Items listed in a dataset
......

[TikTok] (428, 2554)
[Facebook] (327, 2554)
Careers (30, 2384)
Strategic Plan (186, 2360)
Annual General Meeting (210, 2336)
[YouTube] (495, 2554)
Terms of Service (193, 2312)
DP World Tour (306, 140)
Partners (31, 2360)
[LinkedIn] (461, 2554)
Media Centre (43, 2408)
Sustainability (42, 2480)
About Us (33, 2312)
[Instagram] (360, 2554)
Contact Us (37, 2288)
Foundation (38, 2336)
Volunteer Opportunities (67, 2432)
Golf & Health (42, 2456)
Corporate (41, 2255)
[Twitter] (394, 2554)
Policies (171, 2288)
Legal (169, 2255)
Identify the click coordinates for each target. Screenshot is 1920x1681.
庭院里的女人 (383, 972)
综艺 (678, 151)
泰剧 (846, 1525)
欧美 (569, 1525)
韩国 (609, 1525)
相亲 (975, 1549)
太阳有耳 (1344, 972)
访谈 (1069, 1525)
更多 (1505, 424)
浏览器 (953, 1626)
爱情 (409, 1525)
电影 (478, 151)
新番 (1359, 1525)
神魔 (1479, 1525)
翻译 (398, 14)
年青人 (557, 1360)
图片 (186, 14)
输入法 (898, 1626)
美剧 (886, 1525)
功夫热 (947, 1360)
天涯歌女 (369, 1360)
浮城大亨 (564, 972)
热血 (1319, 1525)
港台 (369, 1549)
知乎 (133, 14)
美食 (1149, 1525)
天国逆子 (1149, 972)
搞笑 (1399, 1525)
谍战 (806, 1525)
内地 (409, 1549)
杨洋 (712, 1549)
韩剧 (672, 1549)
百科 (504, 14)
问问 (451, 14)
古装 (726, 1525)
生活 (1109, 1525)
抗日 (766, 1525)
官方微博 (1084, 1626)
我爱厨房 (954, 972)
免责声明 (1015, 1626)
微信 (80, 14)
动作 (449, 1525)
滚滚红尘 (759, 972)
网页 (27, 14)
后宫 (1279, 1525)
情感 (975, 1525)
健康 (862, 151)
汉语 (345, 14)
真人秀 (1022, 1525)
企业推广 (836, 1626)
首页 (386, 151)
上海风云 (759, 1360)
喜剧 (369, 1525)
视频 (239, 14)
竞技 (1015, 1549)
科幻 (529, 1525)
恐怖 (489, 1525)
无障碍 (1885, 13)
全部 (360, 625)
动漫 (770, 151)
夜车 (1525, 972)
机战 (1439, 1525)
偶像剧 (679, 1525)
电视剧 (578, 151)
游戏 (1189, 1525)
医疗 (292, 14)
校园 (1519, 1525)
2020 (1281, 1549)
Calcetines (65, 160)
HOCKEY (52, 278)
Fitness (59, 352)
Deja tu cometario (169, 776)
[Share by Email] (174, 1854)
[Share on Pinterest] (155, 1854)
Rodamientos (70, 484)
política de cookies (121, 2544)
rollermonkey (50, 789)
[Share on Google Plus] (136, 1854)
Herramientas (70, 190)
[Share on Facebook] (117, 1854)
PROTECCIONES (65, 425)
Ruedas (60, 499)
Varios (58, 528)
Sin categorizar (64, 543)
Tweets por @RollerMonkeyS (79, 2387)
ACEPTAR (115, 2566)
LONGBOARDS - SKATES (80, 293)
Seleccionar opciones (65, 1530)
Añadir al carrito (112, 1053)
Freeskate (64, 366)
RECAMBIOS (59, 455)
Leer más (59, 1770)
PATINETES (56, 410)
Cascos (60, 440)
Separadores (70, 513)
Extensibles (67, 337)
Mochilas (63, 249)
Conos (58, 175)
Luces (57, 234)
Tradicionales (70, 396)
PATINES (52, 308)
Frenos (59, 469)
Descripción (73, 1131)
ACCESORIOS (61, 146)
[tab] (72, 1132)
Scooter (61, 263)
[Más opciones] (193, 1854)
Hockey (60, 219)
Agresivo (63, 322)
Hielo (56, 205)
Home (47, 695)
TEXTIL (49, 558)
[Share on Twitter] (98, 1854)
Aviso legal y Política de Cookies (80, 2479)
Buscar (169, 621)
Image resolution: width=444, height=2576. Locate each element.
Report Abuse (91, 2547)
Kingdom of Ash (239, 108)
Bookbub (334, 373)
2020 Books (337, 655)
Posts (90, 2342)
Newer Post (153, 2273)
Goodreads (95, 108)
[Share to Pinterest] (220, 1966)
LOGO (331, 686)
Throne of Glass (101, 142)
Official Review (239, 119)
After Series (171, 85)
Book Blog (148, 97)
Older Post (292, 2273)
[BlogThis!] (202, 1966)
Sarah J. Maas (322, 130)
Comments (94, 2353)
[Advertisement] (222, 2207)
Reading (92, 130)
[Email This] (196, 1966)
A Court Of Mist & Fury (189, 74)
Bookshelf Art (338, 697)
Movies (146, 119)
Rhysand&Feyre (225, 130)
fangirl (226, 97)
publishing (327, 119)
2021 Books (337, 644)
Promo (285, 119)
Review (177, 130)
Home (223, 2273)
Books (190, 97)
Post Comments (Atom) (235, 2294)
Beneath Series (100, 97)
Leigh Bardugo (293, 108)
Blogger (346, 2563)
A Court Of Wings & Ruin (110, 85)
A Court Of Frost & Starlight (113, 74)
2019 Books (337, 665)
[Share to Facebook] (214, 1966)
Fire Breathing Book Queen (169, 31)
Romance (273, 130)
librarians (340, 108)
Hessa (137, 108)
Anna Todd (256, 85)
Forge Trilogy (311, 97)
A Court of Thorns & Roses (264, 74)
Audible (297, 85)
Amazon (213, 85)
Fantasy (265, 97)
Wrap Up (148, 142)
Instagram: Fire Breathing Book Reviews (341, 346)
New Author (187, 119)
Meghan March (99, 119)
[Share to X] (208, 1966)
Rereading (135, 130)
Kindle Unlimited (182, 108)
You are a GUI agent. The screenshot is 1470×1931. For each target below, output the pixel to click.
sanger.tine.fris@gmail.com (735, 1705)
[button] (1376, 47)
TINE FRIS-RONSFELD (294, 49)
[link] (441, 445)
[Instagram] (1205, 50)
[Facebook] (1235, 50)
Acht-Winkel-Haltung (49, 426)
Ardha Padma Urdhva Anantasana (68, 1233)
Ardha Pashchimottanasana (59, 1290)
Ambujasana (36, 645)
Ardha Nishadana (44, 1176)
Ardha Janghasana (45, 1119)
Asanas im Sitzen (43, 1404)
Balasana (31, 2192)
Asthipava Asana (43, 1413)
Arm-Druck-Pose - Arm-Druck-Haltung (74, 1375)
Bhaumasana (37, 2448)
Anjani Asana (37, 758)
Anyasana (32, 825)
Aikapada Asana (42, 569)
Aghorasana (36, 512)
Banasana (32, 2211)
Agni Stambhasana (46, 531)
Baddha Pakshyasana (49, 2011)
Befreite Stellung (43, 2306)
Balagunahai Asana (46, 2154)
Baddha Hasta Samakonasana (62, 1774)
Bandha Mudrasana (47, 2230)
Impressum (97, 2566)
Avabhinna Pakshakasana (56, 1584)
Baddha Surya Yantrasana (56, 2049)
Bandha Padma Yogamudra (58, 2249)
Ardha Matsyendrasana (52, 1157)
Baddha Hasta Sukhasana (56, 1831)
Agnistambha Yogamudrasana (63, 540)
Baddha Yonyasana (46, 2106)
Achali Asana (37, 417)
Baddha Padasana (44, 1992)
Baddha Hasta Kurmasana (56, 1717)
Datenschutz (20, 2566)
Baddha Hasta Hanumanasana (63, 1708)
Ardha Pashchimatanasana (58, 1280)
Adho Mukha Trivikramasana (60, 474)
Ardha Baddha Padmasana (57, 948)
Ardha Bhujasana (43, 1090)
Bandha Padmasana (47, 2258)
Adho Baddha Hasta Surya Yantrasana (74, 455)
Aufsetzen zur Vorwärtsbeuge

......

• Instructions for the task: The response must hold only the lines above from the line with "Partners (31, 2360)" through the line with "抗日 (766, 1525)", each copied exactly, both ends kept.

• Reply to the task:
Partners (31, 2360)
[LinkedIn] (461, 2554)
Media Centre (43, 2408)
Sustainability (42, 2480)
About Us (33, 2312)
[Instagram] (360, 2554)
Contact Us (37, 2288)
Foundation (38, 2336)
Volunteer Opportunities (67, 2432)
Golf & Health (42, 2456)
Corporate (41, 2255)
[Twitter] (394, 2554)
Policies (171, 2288)
Legal (169, 2255)
Identify the click coordinates for each target. Screenshot is 1920x1681.
庭院里的女人 (383, 972)
综艺 (678, 151)
泰剧 (846, 1525)
欧美 (569, 1525)
韩国 (609, 1525)
相亲 (975, 1549)
太阳有耳 (1344, 972)
访谈 (1069, 1525)
更多 (1505, 424)
浏览器 (953, 1626)
爱情 (409, 1525)
电影 (478, 151)
新番 (1359, 1525)
神魔 (1479, 1525)
翻译 (398, 14)
年青人 (557, 1360)
图片 (186, 14)
输入法 (898, 1626)
美剧 (886, 1525)
功夫热 (947, 1360)
天涯歌女 (369, 1360)
浮城大亨 (564, 972)
热血 (1319, 1525)
港台 (369, 1549)
知乎 (133, 14)
美食 (1149, 1525)
天国逆子 (1149, 972)
搞笑 (1399, 1525)
谍战 (806, 1525)
内地 (409, 1549)
杨洋 (712, 1549)
韩剧 (672, 1549)
百科 (504, 14)
问问 (451, 14)
古装 (726, 1525)
生活 (1109, 1525)
抗日 (766, 1525)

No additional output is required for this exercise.